Sulla monogamia come eredità sociale
Il tentativo di abbassare a dinamiche sociali o naturali un sentimento tanto elevato quanto l'amore altro non è che una necessità di etichettare e racchiudere in un ennesimo ordine sociale una di quelle poche sfere che ancora trascendono il nostro dire
Molto spesso si fa riferimento alla storia dell’umanità attraverso l’esempio di una semiretta, data da un punto conosciuto e ben direzionata verso un altro punto in continuo divenire. Volendo invece analizzare una struttura sociale della storia stessa, sarebbe ben più saggio mettere da parte questa semiretta e sostituirla con una serie di segmenti, ponendo a capo d’ognuno di essi una fase storica propedeutica alla successiva.

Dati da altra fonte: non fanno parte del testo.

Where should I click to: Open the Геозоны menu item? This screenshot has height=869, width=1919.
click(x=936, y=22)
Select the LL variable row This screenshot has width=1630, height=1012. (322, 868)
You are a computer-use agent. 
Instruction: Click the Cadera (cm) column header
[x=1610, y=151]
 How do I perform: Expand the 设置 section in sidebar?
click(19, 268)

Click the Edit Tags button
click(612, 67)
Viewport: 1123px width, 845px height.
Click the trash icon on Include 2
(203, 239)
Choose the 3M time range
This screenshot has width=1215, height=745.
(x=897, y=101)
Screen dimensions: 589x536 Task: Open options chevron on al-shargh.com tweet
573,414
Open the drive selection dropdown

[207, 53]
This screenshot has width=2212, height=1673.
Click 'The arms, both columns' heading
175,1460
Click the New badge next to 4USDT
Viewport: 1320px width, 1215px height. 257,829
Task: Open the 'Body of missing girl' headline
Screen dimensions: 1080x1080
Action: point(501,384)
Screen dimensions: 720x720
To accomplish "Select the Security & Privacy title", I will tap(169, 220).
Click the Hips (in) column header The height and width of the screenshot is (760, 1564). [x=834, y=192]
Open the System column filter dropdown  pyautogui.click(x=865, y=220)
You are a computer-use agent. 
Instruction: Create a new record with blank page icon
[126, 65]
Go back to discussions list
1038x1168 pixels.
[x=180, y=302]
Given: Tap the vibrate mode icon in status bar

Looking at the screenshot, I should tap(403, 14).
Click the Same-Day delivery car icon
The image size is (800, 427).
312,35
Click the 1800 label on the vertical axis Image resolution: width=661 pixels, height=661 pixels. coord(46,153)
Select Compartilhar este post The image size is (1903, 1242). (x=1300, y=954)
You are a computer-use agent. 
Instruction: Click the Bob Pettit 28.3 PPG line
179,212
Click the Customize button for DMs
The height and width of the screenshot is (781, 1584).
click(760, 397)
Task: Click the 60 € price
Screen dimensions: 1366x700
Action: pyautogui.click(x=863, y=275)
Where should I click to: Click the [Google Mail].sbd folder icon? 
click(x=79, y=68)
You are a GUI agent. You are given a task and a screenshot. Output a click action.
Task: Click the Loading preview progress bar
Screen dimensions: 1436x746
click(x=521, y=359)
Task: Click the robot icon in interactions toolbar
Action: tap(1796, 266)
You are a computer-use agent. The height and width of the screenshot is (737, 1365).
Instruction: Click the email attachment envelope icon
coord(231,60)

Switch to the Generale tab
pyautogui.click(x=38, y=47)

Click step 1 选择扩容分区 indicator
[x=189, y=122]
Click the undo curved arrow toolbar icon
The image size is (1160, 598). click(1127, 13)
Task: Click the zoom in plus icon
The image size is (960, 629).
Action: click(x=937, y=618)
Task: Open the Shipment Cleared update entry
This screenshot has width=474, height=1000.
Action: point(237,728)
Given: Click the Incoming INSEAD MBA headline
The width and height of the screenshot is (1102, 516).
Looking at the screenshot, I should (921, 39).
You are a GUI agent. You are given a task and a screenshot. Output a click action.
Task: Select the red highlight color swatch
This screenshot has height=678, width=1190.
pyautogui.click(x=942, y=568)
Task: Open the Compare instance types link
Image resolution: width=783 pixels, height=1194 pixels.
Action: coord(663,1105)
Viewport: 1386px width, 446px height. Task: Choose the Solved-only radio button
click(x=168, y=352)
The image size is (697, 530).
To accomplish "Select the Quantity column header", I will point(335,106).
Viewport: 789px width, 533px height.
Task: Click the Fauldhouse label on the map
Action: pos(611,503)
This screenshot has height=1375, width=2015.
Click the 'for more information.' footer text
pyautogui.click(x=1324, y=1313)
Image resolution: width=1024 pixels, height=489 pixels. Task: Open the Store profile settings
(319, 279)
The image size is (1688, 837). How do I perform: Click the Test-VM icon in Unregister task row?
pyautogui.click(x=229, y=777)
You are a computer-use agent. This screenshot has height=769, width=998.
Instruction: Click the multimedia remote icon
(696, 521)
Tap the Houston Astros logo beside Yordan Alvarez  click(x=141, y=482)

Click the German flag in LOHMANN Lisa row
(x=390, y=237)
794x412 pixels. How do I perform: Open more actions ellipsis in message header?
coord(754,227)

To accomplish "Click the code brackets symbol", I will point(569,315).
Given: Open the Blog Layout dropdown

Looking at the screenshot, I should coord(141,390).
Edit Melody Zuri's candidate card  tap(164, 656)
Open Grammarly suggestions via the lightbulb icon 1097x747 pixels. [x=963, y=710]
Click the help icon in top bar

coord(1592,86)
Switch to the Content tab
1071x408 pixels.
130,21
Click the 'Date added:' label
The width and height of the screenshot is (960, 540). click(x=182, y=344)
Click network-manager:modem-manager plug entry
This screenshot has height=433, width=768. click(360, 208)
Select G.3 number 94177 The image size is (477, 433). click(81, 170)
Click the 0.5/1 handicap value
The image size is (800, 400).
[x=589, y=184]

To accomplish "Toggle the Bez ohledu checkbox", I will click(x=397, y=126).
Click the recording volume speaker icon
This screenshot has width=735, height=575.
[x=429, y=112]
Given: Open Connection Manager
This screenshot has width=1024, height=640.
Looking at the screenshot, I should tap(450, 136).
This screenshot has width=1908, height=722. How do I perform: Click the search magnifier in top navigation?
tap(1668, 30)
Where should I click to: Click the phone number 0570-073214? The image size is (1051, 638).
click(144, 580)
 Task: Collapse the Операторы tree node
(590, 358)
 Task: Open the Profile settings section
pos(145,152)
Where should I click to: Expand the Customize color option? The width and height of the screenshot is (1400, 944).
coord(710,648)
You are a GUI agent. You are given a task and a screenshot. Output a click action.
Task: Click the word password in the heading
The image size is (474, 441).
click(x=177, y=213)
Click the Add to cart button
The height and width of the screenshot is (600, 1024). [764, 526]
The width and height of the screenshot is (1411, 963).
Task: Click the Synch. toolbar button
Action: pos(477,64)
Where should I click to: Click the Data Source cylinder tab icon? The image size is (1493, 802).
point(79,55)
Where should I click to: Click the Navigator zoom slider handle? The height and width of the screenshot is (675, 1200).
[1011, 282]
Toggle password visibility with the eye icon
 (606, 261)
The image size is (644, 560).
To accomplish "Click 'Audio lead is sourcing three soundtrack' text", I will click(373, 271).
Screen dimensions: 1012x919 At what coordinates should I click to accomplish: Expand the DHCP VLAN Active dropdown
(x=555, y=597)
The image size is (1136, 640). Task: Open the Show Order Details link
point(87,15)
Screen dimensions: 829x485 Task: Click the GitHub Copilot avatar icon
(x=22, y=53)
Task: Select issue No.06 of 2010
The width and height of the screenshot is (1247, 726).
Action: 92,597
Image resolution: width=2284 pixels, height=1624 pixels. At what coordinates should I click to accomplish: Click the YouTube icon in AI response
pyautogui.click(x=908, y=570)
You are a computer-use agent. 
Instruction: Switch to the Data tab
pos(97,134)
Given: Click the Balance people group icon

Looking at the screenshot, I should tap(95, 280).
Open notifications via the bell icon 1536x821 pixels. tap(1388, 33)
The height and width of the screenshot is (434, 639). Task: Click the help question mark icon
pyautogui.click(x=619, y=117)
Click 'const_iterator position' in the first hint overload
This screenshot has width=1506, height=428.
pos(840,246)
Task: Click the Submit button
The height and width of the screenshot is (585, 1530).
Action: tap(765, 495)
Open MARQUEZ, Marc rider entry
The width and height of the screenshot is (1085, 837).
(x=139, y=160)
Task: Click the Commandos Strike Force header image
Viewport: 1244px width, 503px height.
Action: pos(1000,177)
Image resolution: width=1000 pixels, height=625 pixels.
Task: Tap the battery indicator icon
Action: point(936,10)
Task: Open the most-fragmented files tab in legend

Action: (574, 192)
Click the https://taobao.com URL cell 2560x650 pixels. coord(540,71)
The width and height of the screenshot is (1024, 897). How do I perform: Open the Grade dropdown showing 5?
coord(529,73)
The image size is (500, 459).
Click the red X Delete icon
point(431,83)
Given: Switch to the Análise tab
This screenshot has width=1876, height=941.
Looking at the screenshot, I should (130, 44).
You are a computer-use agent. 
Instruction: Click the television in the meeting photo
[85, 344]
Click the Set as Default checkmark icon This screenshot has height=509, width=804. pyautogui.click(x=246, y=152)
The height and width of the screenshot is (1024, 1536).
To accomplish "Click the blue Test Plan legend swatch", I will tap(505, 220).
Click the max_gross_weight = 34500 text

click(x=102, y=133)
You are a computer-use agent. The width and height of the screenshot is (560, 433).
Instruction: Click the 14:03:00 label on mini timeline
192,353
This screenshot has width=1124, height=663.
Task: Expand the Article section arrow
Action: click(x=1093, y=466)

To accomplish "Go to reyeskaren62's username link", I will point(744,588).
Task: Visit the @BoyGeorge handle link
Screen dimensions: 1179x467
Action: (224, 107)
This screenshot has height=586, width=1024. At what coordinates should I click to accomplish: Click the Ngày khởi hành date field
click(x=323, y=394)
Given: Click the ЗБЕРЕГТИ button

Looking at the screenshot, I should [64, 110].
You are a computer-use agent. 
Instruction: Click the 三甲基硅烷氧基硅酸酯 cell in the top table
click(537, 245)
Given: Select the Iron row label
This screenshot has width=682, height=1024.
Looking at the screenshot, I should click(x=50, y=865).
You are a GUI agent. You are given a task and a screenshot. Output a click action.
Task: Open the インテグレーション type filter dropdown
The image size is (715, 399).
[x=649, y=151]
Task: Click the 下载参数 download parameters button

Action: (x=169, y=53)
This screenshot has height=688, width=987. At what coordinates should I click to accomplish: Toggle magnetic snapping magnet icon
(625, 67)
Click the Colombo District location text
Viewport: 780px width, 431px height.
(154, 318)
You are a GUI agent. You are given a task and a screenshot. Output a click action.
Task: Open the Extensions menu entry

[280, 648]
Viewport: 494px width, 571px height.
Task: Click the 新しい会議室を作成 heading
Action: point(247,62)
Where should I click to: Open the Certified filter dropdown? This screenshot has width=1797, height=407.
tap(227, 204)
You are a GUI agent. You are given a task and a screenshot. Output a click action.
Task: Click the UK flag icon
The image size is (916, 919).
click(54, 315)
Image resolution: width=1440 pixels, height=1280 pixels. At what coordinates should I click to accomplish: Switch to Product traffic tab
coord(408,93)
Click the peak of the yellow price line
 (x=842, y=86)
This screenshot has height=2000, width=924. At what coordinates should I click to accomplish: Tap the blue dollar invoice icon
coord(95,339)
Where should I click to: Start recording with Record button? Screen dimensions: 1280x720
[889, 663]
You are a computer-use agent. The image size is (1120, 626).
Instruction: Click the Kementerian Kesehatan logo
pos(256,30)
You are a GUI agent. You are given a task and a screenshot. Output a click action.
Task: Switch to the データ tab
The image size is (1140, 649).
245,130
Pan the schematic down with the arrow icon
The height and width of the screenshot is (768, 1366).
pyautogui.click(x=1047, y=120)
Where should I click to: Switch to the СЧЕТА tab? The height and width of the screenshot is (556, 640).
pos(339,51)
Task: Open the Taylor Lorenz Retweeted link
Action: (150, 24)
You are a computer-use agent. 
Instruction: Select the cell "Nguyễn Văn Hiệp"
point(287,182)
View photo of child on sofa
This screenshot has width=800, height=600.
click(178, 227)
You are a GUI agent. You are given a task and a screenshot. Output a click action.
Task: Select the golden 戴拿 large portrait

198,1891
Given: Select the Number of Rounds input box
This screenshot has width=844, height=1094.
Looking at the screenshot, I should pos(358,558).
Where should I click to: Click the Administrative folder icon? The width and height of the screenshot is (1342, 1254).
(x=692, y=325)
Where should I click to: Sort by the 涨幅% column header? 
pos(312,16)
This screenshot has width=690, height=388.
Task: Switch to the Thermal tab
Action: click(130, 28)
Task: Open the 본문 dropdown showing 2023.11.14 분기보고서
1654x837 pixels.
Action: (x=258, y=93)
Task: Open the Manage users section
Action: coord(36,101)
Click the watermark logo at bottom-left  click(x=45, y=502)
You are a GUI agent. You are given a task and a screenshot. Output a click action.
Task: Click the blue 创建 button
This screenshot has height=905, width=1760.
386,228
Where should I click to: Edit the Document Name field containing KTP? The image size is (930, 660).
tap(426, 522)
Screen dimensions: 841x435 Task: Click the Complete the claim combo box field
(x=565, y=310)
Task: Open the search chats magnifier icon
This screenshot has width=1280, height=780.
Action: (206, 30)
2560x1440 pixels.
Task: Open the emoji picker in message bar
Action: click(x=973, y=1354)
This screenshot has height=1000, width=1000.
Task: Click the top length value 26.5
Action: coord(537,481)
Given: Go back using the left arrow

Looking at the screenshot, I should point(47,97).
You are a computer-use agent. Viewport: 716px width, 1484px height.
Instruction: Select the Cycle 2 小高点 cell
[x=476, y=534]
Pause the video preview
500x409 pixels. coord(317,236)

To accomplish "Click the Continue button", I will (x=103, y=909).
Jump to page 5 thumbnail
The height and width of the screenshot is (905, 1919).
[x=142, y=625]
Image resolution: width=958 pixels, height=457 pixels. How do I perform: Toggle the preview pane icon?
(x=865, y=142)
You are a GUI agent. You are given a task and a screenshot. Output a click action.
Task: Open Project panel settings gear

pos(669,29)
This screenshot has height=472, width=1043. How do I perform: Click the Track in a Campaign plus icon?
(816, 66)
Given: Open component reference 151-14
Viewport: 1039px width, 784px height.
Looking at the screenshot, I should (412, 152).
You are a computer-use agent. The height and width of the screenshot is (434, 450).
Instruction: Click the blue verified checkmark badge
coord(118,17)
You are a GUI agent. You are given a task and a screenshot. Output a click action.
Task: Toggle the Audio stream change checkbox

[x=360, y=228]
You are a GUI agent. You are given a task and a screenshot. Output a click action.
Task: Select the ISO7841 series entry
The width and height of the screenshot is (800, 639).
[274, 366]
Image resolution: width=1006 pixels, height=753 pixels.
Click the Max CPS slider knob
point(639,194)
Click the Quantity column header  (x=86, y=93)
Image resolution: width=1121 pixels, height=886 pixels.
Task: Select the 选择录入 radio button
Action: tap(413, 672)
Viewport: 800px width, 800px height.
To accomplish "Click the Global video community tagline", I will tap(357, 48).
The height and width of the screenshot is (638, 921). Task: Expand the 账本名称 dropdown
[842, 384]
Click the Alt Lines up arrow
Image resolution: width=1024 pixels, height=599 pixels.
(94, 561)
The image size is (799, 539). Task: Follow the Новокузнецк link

La nostra attualità non è definita da un continuo di questa retta, ma da una porzione di questa successioni di segmenti, e per questo riconducibile con precisione a qualsivoglia segmento precedente. Ogni segmento conserva, salvo poi modificarlo attraverso i suoi successori, un radicamento ben saldo di quello precedente, essendone per forza di cose erede. Ma c’è un dettaglio più facente parte della teoria economica piuttosto che di quella storica: dovesse un erede trovarsi con una valuta non più spendibile nella sua epoca attuale, si ritroverebbe con una ricchezza oppure con uno scomodo peso?
La monogamia
La monogamia è il principale tipo di unione tra individui, nella sfera sentimentale, della società moderna. La si potrebbe definire come quel legame puramente esclusivo che due partner legano tra loro, attribuendo l’uno all’altro, e soltanto all’altro, tutte quelle necessità concernenti la sfera amorosa, dalla vita sentimentale a quella più socialmente orientata verso gli oneri di coppia.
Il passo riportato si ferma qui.